シルビーは一体どこへ行ってしまったのか、まったくわからなかった。私の父、母、祖母はもちろん、シルビーとシルビーの父親の行き先を知っている者は、私の回りには誰もいなかった。
シルビーの家は取り壊され、今、その土地にはモダンな建築の集会所が建っている。有名な建築家の設計によるものとかで樋のない屋根はきれいなモスグリーンだ。ちなみに公民館はなくなって、そこはゲートボール場になり、広場はあの頃より随分と広くなった。

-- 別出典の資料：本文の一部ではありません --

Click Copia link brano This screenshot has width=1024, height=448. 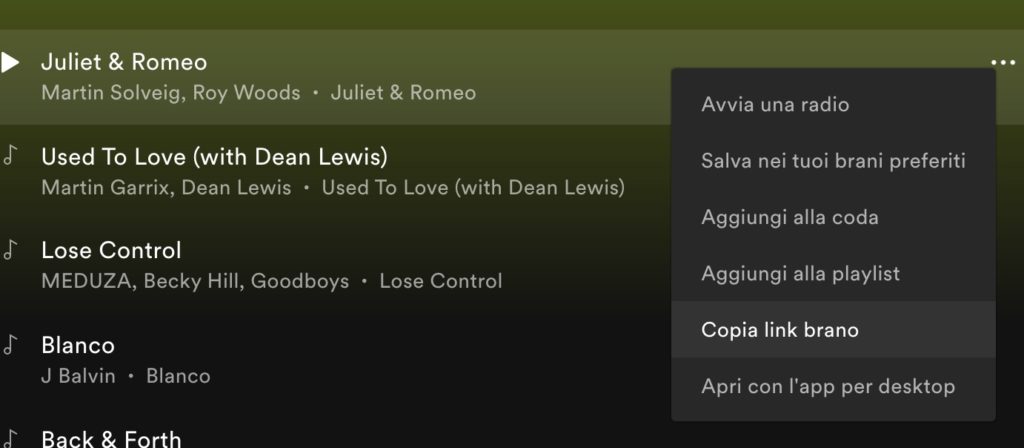pyautogui.click(x=780, y=329)
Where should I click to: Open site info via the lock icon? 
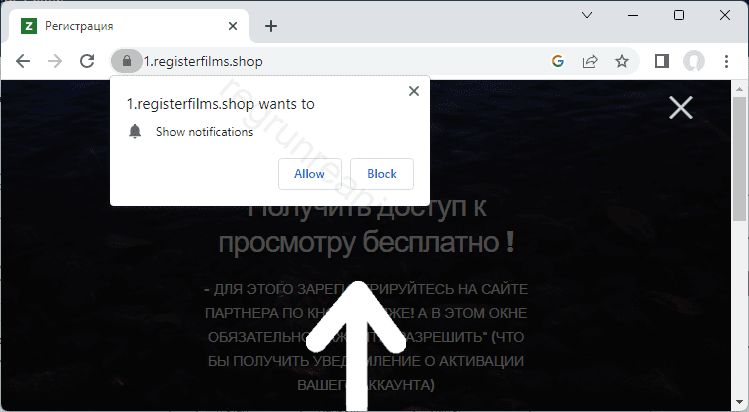(126, 61)
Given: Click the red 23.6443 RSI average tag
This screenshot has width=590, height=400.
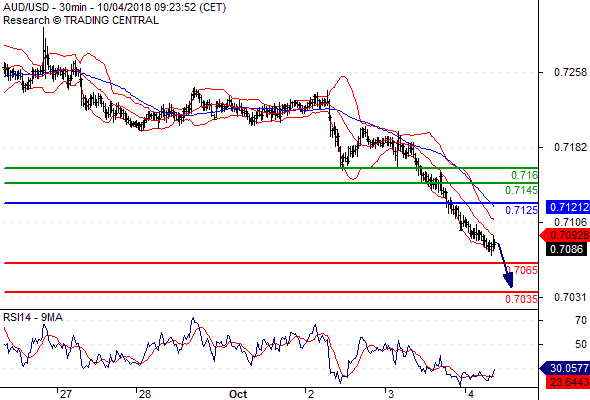Looking at the screenshot, I should coord(567,382).
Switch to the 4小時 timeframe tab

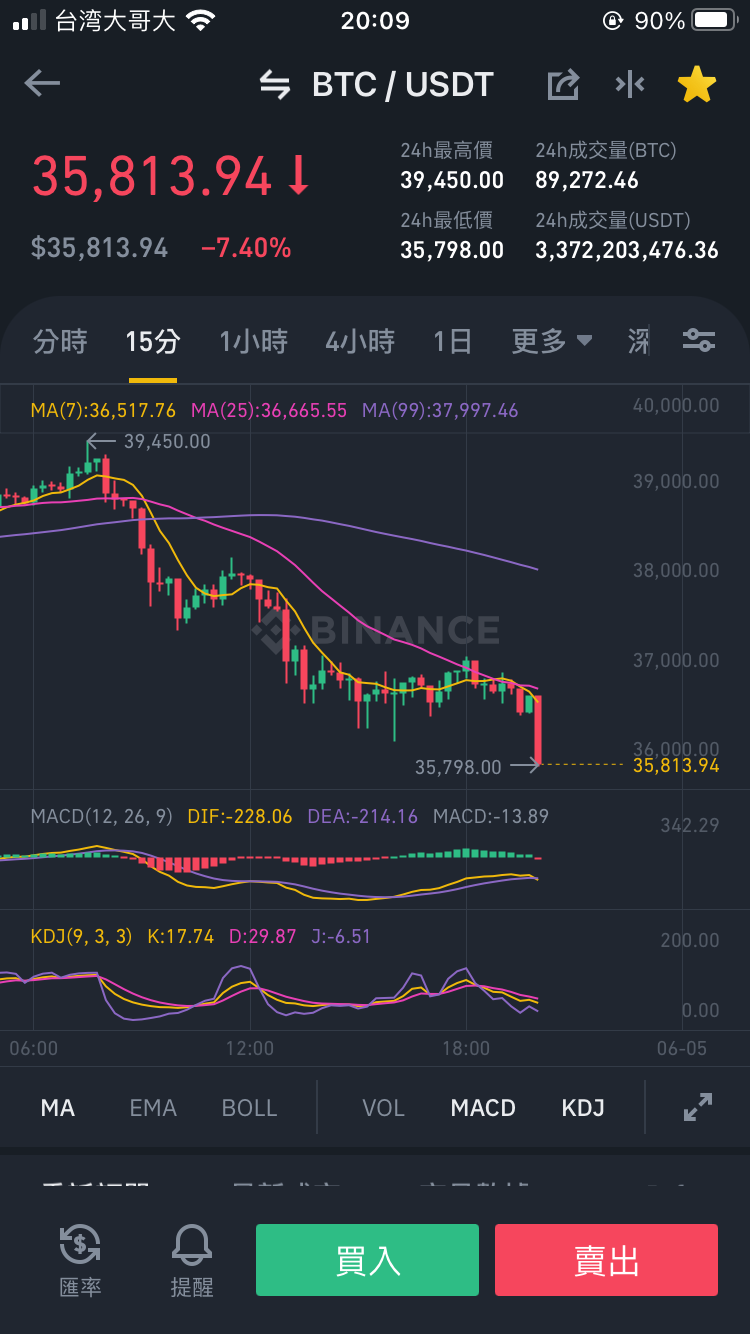360,341
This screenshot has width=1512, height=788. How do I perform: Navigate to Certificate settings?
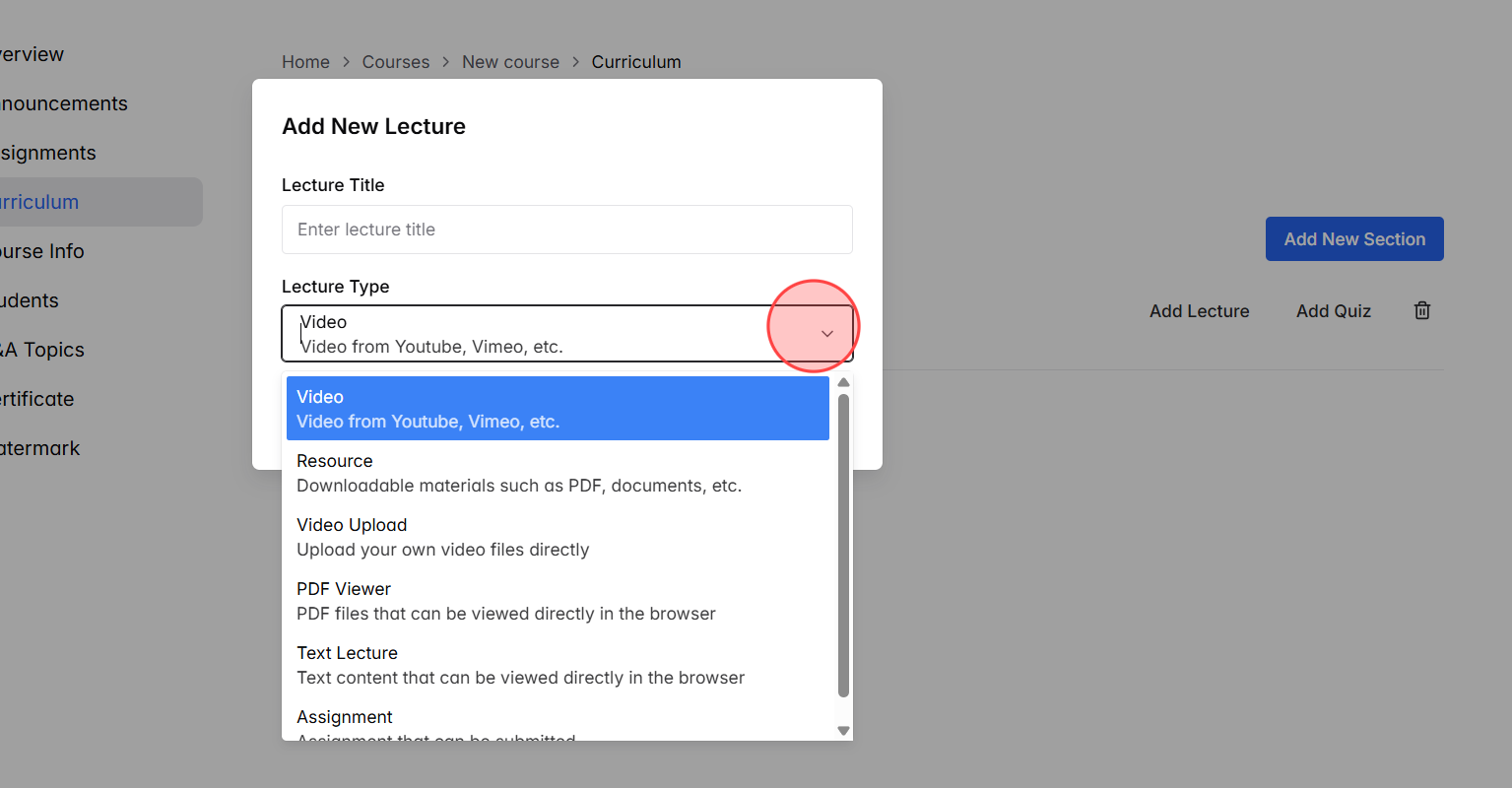point(36,399)
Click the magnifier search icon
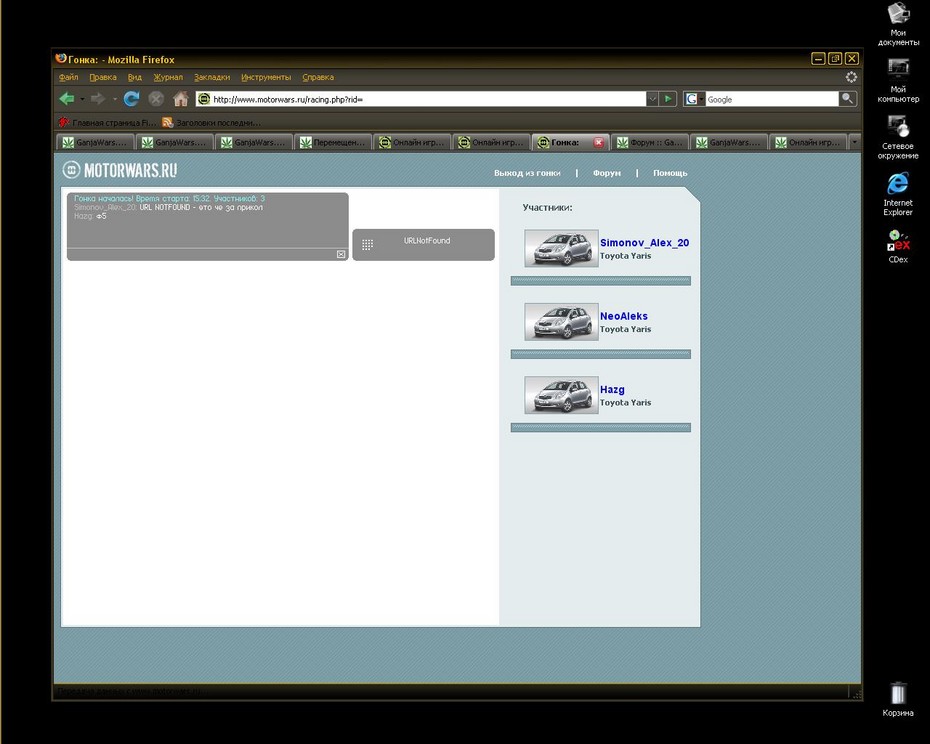 (x=848, y=99)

あれからもう三十年の歳月が流れた。シルビーは今、どこで、どんな暮らしをしているのだろう?風の便りにもシルビーのことについては何ひとつとして耳に入ってこない。
今、世の中がどうなってしまったのか、何故か音楽の世界では少年時代の頃の歌のリバイバルブームとかで、シルビー・バルタンの曲がテレビのコマーシャルやワイドショーのBGMで非常によく使われている。私は面白くない。怒っているといっても過言ではない。シルビー・バルタンは私の少年時代の一等特別な音楽であり、私だけのものにずっとしておきたかったという思いがある。
そして、そのフレンチポップスの女神様が近江の湖東の小さな村にまるで化身となって現れたかのようなシルビーは、中二の夏の私の初恋の人だ。私はシルビーの夏を生涯忘れることはないと思う。七十になっても、八十になっても、その夏の思い出とともに時折晩酌を楽しむだろう。